A false vacuum could be a profound ingredient of fundamental physics, yet its direct detection in laboratories is hindered when the lifetime is exponentially long. Conventional static phase diagrams often discard metastable false vacuum, we show that, however, in a dynamical treatment of a first-order QCD phase transition at large quark chemical potential that strongly suppresses tunneling, cosmologically longevous, and thus indispensable false vacuum naturally arises, and makes nontrivial contribution to constituting primordial quark objects. We identify two distinct branches of such primordial quark objects: quark star crusted with false vacuum, and nugget specifically referring to quark star in global false vacuum, which may account for a population of small compact stars.
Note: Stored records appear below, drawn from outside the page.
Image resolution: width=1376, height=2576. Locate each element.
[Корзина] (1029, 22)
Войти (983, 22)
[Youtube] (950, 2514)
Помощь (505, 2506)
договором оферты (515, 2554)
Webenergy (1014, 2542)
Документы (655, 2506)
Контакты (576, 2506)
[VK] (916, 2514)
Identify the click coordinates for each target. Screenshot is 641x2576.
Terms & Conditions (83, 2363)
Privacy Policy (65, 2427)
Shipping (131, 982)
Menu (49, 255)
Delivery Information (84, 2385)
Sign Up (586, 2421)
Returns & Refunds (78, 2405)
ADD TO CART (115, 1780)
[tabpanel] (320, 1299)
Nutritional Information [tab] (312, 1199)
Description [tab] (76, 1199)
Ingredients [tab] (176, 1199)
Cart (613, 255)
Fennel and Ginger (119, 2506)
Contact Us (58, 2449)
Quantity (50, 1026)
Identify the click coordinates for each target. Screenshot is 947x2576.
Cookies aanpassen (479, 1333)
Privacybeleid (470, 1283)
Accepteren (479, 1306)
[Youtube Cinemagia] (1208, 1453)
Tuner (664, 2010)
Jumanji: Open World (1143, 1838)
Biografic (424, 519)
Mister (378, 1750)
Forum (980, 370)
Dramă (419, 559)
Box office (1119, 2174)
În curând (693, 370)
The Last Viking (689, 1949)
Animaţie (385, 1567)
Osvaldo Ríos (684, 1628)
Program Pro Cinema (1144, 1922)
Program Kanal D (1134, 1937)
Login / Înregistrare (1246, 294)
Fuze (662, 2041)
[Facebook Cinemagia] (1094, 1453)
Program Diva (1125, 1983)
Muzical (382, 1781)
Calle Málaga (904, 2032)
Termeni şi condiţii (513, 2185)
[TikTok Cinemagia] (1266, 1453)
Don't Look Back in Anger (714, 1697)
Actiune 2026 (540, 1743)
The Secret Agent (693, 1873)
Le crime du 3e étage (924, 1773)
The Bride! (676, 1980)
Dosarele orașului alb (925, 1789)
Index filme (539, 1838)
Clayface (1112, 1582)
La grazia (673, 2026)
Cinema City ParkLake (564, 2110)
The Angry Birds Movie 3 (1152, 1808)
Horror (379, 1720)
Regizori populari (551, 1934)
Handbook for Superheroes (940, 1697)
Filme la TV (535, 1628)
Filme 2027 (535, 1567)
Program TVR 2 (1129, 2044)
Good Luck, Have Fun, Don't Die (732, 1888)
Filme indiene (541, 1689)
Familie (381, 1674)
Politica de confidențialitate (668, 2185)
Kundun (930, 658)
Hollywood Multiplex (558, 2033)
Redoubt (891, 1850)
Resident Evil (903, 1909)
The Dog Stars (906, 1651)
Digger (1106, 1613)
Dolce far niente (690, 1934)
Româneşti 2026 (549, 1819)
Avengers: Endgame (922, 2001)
False vacuum in primordial objects hopefully decays during the long time since the early Universe, and its vacuum energy can power ultra-energetic long γ-ray bursts and kHz gravitational waves within multi-messenger facilities, rendering itself an astrophysical and thus testable phenomenon.

Figures (3)

• Figure 1: The schematic diagram of the potential with high barrier that suppresses the tunneling process of bubble nucleation in a dynamical first-order phase transition.
• Figure 2: The dynamical phase diagram with the temperature $T$ and the quark chemical potential $\mu$. The red boundary line of the red shaded true vacuum quark matter region is the static first-order phase transition line with the critical end point at $\mu=0.2824$ GeV and $T=0.04649$ GeV indicated by the red star. The blue boundary line of the blue shaded hardon region is the spinodal line, below which no false vacuum quark matter can exist. The green boundary line marks the relation $T(\mu)$ for which the total pressure vanishes. The red ring at $\mu=0.30066$ GeV and $T=0.0204$ GeV indicates the vicinity where the lifetime of $1$ km$^3$ false vacuum is around the age of the Universe. The false vacuum (FV for short in the figure) can be longevous in the green shaded region but is ephemeral in the lighter gray region or astrophysically unstable with negative total pressure in the darker gray region.
• Figure 3: The mass-radius relation of quark objects at $T=20.4$ MeV (red) and $T=10$ MeV (blue). The triangles and dashed lines indicate the boundaries between false-vacuum-crusted stars and nuggets, and six schematic diagrams of representative objects are chosen from the red line (black dots). The shaded regions show the observational constraints from various sources (see text for references).